Best practice 10.2 – Choose data formatting based on your data access pattern
Choosing the right data type for your workload is important. There are many different data types available to support your workload. Choosing the right format is a key step in the performance optimization of your analytics workloads.
Suggestion 10.2.1 – Decide the correct data format for your analytics workload
You can work on unstructured, semi-structured, and structured data formats (CSV, JSON, or columnar formats such as Apache Parquet and Apache ORC) with your data stored in Amazon S3 by using Amazon Athena, which lends itself to querying data as-is without the need for data preparation or ETL processes.
You should also consider compression when choosing data formats. Efficient compression can help queries run faster and reduce cost. It can also lead to reductions in the amount of data stored in a storage layer, alongside improved network and I/O throughput. For more information on when to use compression, see 10.3.2.
Using splittable formats is also an option. These formats allow individual files to be broken up so that they can be processed in parallel by multiple workers. Similarly to compression, this can also lead to reductions in query time. Often, you need to choose between compression or splittable formats because applying both is currently not well supported for analytics workloads.
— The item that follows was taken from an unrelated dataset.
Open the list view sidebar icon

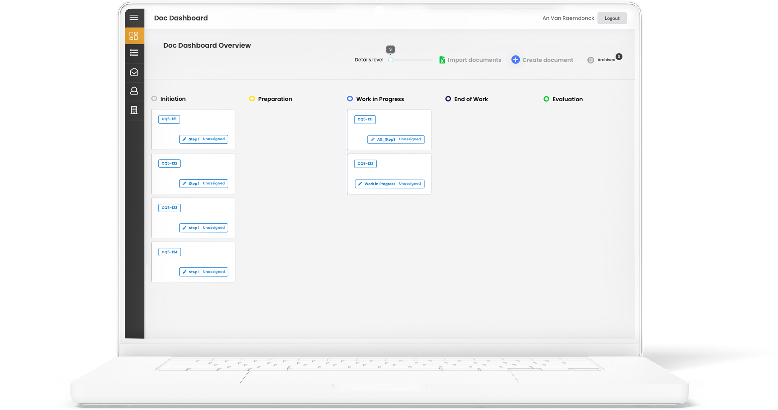(x=134, y=53)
Suggestion 10.2.2 – API-driven data access pattern constraints, such as the amount of data retrieved per API call, can impact overall performance
If you are calling APIs to ingest, transform or access data, many implement a maximum amount of data or records that can be returned in a call. So, your solution may need to page through and make subsequent API calls to retrieve all results. If a large amount of data is returned this can lead to a long amount of time being spent retrieving the data in this manner. Most APIs have limits and constraints, such as number of calls in a particular time limit, so it is important to consider this, and relevant strategies for dealing with these conditions.
Result caching on API sources can help speed up reads if the same or similar data is frequently queried. Using asynchronous methods can help avoid blocking calls in your processing that would otherwise have to wait for synchronous operations to complete.
Suggestion 10.2.3 – Use data, results, and query cache to improve performance and reduce reads from the storage tier
Caching services can speed up the responses to common queries and reduce the load on the storage tier. Use Amazon ElastiCache, DynamoDB Accelerator (DAX), API gateway caching, Athena query result reuse, Amazon Redshift Advanced Query Accelerator (AQUA), or other relevant caching services.